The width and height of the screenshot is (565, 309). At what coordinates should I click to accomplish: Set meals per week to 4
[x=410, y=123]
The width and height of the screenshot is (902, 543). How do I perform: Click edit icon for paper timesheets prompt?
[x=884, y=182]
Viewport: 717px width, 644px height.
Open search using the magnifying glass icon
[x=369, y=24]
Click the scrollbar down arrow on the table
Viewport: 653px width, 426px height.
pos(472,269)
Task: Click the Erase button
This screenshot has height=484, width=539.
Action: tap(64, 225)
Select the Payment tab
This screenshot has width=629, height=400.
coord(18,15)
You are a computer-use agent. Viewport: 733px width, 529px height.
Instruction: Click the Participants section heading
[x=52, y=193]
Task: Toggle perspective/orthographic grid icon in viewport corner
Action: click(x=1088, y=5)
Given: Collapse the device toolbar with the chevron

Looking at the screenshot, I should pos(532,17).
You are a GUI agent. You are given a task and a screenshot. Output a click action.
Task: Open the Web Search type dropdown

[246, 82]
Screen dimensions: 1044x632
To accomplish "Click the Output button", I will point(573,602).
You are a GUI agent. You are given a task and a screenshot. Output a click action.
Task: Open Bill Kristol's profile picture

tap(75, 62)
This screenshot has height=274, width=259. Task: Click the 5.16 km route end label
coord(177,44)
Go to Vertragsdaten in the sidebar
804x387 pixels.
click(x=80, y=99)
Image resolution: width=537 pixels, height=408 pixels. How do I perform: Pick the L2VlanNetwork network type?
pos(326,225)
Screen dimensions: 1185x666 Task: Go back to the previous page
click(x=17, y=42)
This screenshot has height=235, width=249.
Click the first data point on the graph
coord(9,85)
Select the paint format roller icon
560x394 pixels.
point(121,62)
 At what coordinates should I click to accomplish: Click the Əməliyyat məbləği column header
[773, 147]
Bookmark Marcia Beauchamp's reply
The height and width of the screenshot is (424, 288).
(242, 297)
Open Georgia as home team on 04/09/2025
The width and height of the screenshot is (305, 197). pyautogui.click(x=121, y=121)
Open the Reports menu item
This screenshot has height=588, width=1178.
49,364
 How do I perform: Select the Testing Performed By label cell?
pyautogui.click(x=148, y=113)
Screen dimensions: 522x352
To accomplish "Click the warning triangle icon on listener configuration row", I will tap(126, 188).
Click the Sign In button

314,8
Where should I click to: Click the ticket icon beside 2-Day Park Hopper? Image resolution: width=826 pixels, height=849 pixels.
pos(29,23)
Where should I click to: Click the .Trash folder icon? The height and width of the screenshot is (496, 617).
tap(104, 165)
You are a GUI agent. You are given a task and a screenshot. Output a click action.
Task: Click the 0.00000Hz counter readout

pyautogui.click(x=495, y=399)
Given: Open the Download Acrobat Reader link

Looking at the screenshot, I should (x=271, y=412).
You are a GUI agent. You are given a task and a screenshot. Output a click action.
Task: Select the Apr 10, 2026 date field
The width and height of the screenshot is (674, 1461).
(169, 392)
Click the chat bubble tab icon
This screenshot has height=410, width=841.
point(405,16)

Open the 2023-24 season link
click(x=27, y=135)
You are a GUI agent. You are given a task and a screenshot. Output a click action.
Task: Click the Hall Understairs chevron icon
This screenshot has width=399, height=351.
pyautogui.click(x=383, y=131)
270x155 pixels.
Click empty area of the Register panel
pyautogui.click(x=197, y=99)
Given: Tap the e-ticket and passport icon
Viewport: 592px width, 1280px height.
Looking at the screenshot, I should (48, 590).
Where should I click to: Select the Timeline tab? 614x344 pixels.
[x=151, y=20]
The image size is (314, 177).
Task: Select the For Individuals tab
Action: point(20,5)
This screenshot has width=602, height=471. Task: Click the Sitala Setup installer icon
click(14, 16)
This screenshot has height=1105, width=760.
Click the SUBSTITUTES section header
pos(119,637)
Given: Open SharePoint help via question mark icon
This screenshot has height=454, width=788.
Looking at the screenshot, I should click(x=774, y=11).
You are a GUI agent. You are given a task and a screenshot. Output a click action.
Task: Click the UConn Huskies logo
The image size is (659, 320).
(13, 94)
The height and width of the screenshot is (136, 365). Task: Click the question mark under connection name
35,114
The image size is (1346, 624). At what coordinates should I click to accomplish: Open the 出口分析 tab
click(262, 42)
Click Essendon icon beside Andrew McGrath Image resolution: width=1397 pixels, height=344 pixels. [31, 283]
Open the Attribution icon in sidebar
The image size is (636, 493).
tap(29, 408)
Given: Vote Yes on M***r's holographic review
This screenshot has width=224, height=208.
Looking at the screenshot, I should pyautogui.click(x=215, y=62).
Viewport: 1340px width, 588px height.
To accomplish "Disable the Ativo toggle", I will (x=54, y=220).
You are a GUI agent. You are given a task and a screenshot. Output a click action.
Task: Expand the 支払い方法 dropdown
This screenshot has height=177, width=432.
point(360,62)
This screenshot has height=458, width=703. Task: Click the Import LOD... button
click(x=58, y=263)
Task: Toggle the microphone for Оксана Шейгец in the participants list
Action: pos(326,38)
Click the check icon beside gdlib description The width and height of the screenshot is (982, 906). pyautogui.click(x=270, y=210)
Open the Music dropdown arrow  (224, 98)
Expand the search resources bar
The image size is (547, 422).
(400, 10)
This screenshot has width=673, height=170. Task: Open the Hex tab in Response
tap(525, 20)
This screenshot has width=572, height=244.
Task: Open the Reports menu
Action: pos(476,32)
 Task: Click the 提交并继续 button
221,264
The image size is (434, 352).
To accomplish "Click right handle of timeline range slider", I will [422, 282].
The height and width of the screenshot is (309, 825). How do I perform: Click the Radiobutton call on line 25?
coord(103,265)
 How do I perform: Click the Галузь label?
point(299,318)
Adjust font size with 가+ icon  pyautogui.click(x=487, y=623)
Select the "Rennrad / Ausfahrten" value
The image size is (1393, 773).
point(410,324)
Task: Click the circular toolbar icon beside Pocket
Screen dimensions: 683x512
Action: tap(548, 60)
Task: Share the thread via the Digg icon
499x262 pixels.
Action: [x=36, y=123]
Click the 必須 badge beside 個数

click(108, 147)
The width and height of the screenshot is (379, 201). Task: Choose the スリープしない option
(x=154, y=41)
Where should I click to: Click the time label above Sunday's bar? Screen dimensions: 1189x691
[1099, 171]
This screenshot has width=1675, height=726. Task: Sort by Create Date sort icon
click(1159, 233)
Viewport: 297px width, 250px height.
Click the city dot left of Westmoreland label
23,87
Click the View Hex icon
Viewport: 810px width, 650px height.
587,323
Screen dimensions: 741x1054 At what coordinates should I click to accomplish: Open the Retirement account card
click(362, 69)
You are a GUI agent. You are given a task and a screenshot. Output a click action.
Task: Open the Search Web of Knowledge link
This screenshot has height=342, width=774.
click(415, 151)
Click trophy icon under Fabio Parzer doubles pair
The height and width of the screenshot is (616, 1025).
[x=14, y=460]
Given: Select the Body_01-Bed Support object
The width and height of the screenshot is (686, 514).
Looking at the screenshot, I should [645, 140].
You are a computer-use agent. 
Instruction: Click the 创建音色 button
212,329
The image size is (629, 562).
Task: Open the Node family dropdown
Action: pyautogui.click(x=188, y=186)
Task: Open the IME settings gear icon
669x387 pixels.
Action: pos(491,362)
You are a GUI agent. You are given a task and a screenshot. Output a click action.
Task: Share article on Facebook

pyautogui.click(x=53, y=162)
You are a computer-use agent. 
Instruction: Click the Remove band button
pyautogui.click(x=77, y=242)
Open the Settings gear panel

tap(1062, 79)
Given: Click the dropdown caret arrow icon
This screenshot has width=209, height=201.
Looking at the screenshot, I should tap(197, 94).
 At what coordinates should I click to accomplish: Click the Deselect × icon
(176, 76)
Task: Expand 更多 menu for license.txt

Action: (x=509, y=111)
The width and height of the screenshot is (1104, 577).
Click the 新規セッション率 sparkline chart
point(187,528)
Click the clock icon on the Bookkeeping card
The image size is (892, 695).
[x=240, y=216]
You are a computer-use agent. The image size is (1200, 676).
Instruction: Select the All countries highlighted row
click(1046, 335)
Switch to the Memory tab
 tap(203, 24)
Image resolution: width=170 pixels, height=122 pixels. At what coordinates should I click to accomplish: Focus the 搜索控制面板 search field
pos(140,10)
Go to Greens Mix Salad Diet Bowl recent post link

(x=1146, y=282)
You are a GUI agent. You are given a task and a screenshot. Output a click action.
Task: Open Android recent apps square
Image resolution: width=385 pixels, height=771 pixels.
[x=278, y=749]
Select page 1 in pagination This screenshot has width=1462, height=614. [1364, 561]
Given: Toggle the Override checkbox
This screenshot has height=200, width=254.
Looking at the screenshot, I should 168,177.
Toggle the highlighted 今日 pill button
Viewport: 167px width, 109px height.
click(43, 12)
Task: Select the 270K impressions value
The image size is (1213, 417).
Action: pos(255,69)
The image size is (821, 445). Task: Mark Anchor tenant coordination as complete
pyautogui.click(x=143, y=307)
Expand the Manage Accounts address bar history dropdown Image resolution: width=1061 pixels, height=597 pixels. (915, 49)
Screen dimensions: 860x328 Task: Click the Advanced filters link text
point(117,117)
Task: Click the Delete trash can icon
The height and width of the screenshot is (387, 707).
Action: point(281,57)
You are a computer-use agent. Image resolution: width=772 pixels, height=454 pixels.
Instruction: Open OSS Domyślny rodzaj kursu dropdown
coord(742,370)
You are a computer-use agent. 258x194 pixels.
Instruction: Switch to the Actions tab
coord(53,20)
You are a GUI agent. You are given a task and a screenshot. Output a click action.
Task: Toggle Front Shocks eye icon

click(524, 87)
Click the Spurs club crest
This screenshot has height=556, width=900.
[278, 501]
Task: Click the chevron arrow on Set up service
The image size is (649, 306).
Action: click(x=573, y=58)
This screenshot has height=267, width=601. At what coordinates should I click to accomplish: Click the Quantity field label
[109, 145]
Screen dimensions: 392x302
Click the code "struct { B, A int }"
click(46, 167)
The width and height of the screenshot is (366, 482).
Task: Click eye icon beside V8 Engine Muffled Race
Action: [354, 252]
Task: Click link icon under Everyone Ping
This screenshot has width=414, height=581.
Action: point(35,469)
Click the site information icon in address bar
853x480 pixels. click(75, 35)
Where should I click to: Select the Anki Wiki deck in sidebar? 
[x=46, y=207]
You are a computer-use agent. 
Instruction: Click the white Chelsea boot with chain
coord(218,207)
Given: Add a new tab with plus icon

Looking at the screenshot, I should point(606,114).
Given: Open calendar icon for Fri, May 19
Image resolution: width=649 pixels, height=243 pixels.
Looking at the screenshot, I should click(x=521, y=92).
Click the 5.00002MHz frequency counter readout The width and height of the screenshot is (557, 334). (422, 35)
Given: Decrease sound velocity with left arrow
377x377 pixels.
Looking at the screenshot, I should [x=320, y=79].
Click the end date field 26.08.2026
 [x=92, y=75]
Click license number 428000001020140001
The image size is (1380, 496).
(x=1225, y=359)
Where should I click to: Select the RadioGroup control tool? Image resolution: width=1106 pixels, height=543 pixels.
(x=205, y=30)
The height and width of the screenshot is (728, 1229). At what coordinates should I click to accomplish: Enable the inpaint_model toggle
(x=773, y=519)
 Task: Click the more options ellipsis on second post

........

**What you should do:**
Set down, word for word, each line from the top of the records above through the line with "Viewport: 717px width, 644px height.".

**Response below:**
The width and height of the screenshot is (565, 309). At what coordinates should I click to accomplish: Set meals per week to 4
[x=410, y=123]
The width and height of the screenshot is (902, 543). How do I perform: Click edit icon for paper timesheets prompt?
[x=884, y=182]
Viewport: 717px width, 644px height.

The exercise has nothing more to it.